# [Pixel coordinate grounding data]
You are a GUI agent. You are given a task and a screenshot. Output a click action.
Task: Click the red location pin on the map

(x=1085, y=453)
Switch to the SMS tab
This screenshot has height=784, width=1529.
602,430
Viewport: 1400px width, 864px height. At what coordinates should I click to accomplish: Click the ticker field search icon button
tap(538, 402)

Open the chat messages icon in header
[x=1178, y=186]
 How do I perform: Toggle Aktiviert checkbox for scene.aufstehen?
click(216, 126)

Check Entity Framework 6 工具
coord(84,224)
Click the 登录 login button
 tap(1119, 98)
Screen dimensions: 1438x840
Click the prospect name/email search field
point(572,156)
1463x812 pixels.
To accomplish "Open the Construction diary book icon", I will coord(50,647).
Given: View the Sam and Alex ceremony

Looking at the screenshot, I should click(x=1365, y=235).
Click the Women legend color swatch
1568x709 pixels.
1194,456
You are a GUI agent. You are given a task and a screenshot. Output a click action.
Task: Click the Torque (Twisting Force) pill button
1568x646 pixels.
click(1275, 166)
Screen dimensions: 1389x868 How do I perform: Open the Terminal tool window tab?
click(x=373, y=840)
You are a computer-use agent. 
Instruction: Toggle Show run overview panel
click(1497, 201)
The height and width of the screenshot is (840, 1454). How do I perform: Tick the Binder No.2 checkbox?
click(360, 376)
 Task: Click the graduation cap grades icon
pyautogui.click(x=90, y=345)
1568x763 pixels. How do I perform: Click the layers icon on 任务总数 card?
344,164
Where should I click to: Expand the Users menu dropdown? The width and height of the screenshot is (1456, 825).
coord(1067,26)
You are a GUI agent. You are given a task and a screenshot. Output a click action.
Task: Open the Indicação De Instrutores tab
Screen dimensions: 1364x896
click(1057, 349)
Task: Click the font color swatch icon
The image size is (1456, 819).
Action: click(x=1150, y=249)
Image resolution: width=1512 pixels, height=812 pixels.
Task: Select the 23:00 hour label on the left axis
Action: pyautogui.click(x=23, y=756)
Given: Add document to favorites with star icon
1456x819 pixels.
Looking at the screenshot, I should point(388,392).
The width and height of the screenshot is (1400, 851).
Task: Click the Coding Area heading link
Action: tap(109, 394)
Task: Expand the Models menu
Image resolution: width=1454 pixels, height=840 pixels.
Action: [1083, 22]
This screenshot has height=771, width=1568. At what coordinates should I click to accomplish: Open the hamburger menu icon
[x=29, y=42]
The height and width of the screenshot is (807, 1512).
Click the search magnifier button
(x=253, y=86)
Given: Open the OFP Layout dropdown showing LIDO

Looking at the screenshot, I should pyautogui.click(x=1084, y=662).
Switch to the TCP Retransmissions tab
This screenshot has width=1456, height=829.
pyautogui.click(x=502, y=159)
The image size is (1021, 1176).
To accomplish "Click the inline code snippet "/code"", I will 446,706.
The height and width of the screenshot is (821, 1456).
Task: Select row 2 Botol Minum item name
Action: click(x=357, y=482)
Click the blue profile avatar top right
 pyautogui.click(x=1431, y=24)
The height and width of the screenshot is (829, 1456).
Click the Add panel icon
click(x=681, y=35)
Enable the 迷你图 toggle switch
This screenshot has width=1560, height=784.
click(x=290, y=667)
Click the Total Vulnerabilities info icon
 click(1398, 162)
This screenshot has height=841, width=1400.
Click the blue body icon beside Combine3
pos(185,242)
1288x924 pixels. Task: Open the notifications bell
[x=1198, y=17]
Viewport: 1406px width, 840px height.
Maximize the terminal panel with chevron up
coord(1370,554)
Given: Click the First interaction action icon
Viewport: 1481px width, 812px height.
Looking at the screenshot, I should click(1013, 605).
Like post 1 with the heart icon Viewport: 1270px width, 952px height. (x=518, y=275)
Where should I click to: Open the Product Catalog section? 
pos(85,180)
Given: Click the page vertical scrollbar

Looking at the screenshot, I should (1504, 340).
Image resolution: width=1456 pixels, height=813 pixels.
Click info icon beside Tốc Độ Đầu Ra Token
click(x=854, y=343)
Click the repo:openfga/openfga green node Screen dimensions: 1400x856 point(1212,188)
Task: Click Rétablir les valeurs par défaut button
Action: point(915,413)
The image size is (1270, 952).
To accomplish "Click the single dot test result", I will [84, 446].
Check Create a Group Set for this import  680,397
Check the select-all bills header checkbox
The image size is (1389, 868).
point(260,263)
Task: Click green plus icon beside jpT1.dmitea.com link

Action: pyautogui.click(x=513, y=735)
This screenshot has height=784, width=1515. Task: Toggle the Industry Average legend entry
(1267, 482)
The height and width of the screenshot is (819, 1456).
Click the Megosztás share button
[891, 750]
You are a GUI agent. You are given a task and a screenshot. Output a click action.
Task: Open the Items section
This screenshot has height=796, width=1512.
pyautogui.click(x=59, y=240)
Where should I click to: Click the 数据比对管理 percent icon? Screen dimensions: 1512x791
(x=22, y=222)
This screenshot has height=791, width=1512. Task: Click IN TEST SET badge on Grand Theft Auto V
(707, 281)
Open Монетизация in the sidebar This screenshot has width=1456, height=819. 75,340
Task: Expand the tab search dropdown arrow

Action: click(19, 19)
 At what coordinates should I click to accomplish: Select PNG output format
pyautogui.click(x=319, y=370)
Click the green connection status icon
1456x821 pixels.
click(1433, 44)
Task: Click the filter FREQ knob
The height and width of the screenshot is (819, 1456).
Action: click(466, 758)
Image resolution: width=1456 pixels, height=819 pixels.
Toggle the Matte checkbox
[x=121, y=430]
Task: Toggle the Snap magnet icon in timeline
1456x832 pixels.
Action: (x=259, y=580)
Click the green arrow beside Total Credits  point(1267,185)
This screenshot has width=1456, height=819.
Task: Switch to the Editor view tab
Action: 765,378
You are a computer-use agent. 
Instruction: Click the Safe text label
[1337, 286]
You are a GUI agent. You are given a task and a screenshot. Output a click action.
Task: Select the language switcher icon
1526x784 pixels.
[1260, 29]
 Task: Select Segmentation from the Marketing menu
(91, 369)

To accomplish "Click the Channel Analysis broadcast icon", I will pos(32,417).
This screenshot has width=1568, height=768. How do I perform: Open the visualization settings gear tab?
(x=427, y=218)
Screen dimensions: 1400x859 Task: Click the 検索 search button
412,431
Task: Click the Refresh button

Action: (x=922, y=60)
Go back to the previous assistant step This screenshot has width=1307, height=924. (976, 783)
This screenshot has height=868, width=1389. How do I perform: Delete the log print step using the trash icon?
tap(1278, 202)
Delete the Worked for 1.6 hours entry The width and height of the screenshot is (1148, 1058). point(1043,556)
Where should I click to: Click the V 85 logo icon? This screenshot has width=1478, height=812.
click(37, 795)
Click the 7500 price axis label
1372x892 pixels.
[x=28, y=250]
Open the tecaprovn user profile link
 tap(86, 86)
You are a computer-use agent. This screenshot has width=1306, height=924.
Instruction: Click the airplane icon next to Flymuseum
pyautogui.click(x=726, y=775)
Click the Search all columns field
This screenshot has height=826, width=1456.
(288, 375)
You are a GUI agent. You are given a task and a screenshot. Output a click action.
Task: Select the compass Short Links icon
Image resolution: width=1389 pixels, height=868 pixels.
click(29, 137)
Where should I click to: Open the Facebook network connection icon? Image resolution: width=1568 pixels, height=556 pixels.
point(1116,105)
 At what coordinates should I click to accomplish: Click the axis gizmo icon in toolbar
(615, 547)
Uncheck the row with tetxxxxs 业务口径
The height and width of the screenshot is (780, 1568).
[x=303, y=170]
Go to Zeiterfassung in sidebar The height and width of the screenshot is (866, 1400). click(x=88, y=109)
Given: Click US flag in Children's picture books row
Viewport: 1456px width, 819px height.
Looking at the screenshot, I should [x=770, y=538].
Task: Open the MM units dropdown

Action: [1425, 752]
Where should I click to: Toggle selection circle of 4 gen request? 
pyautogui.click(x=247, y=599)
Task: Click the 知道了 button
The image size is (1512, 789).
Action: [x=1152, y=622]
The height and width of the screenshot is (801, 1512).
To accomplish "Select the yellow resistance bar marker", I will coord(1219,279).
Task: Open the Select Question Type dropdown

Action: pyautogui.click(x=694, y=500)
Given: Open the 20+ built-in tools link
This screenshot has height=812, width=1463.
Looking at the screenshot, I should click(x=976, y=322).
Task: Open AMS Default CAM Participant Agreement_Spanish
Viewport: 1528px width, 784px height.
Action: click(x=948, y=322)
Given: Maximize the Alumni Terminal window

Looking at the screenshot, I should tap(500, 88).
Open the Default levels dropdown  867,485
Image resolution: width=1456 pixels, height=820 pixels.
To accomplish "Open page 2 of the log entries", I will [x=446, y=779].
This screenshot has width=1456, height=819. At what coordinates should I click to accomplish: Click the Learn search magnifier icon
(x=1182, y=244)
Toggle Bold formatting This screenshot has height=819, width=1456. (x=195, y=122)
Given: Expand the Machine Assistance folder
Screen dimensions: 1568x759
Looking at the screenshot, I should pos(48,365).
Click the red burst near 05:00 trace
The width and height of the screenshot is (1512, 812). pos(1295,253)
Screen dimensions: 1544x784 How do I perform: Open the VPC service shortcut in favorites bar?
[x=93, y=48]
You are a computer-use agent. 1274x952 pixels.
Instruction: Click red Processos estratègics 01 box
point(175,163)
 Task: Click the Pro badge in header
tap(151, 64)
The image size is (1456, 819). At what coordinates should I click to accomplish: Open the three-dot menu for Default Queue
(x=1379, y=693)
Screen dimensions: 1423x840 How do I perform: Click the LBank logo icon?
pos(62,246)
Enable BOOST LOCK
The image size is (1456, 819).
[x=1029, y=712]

# [Work item]
Across all the entries above, how many lines have the word "computer" in them? Only the number, please.

# [Response below]
4